Страшный сон снился. Встретила Музу, она молодая, веселая, в соломенной шляпе с полями, в шелковом платье с развевающейся юбкой. Подошла и спрашивает, почему я перестала рисовать. Я что-то мямлю, а она говорит, что ей всегда нравились мои рисунки, и подает мне один из них. «Видишь, я сохранила». Потом кто-то ее окликнул, она махнула рукой и побежала. И тут оказалось, что стою я, вроде бы, на сцене, хотя зрительного зала нет, а передо мной декорация: на темном фоне от кулис до кулис крутой, как радуга, белый мост. Кружевная решетка украшена цветами и гирляндами. Муза бежит по ступенькам на вершину моста, и я понимаю, что должна ее догнать, почему-то это очень важно. Я протискиваюсь на мосту среди каких-то людей в опереточных костюмах, теряю ее из виду, и вдруг снова мелькает соломенная шляпа, она уже спускается в кулисы на другой стороне. Я туда. Ё-пэ-рэ-сэ-тэ! За складками кулис ничего нет, стена. Перебираю пыльные занавеси, боюсь, что у меня начнется приступ астмы, но продолжаю рыться в тряпках. Куда Муза могла деться? Полная растерянность. Выхожу на середину сцены, поднимаю голову, разглядываю людей на мосту. И так мне грустно, отчаянно грустно… А в руках рисунок. И точно, это мой, я рисовала фигурки, которые видела в узорах кофейной гущи на чашках. Но что там за коричневые точки на рисунке, понять не могу, не складывается фигура, переворачиваю бумагу так и эдак, как вдруг понимаю, что там нарисован ужас. Ужас! Не знаю что именно, но что-то жуткое.

Ору. И просыпаюсь.

Полдень. Открываю рот, шевелю челюстями. Кажется, смогу почистить зубы. Смотрю в зеркало: рожа почти симметрична, но серый с желтизной гамак под глазом не проходит. Звонит Ярик. Не может сегодня приехать. Слава богу, а то еще вообразит, будто я с кем-то подралась.

От сновидения с Музой остался тяжелый осадок. Просто места себе не нахожу. Позвонила матери на мобильник, она – алё, алё… Отвечать не стала, отключилась, она-то моего номера все равно не знает. Все у них в порядке. Судя по ее голосу.

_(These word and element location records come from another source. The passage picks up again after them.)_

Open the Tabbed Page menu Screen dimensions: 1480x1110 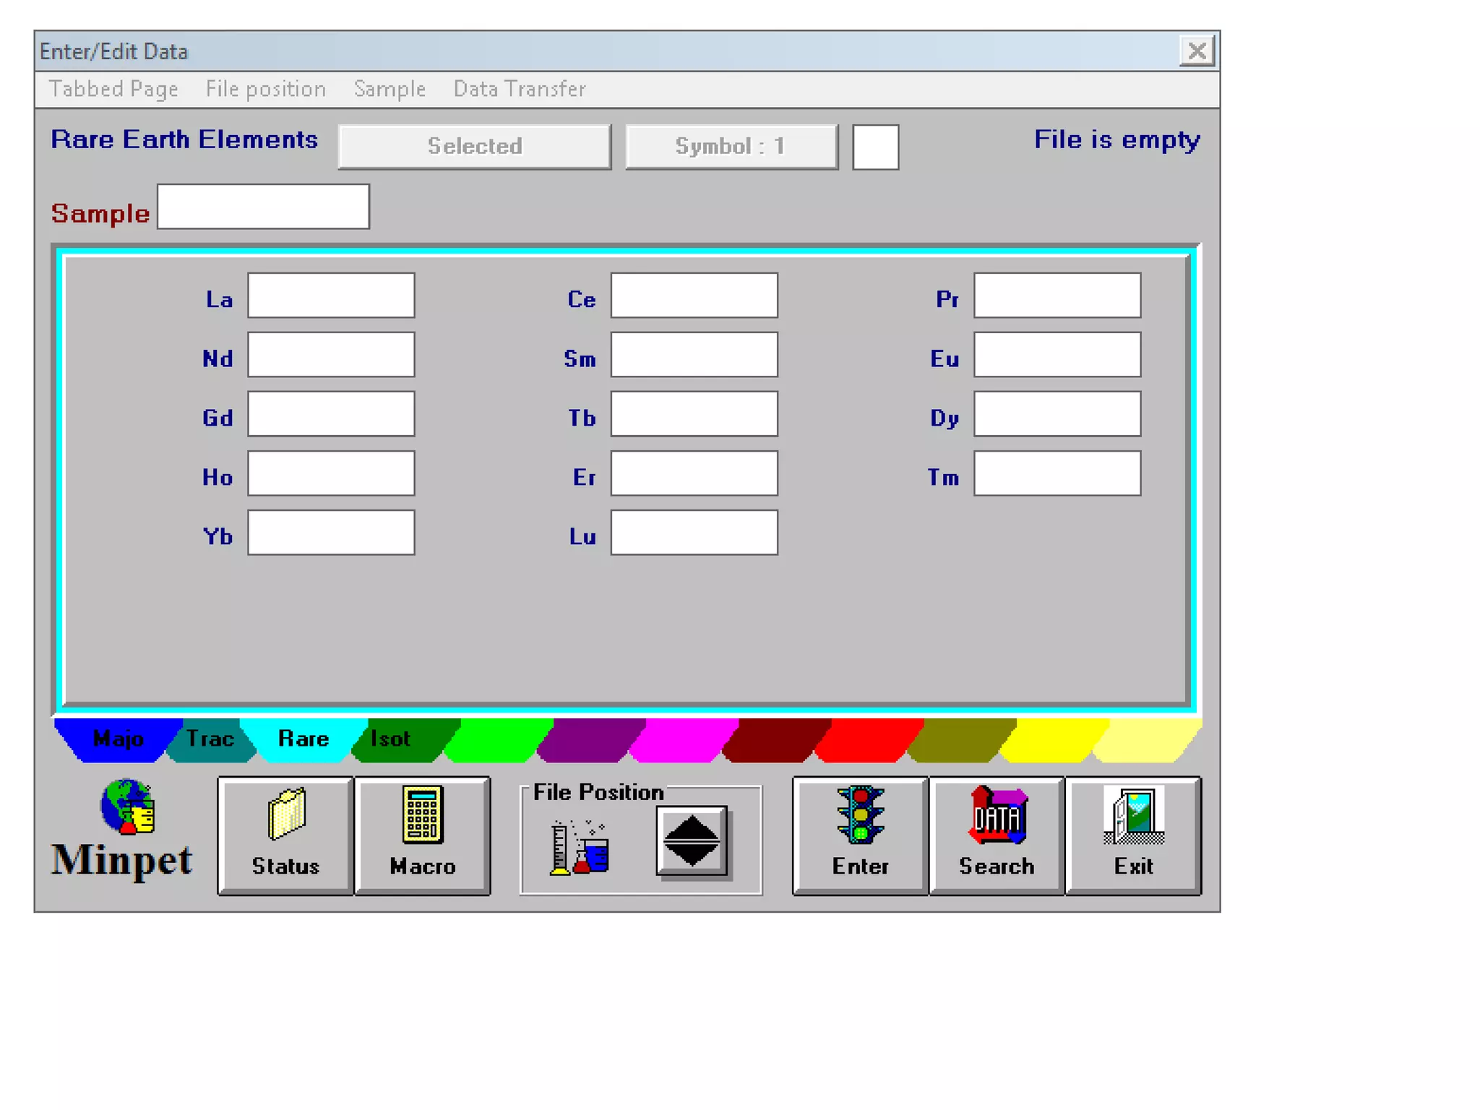(113, 89)
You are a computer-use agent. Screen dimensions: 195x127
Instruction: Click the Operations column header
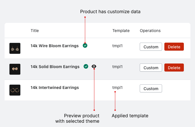pos(150,31)
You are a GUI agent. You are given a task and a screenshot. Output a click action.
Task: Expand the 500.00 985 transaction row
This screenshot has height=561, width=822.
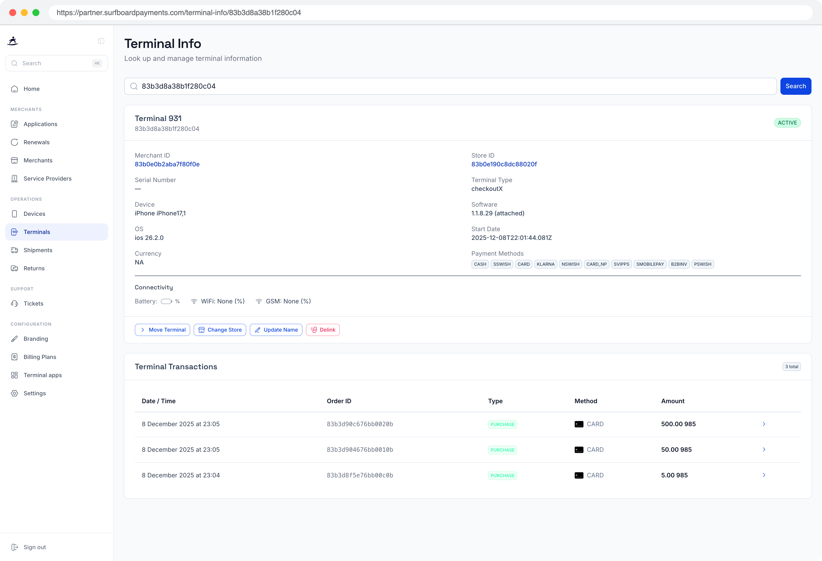764,424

И более того. Конечно, давно ее не слышала, но голос не загробный, как обычно, а даже, я бы сказала, веселенький, живенький такой.

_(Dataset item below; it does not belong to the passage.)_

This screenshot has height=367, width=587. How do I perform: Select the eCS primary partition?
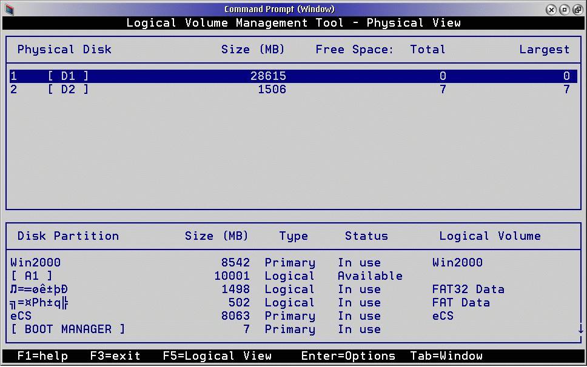pyautogui.click(x=21, y=316)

Достали же они меня своим свинством и лицемерием. Мать говорит: сама выйдешь замуж, тогда поймешь. Спасибо, насмотрелась на долбаного отца и пришибленную мать, которая вытанцовывала перед ним. Говорит, хотела сохранить семью ради меня. Бред! Мне не нужен был отец, который вместо того, чтобы деньги зарабатывать, дрых пьяным или валялся перед телевизором и пялился в экран, или по бабам шлялся. И то, что мать кормила и его, и меня, уважения мне к ней не прибавило. Дура, вот и все. Как я могла ее уважать, когда она «Игорек, Игорек!», а он ее матом. Никогда этого не пойму. Никогда не выйду замуж, мне это не нужно. Я – кошка, гуляющая сама по себе.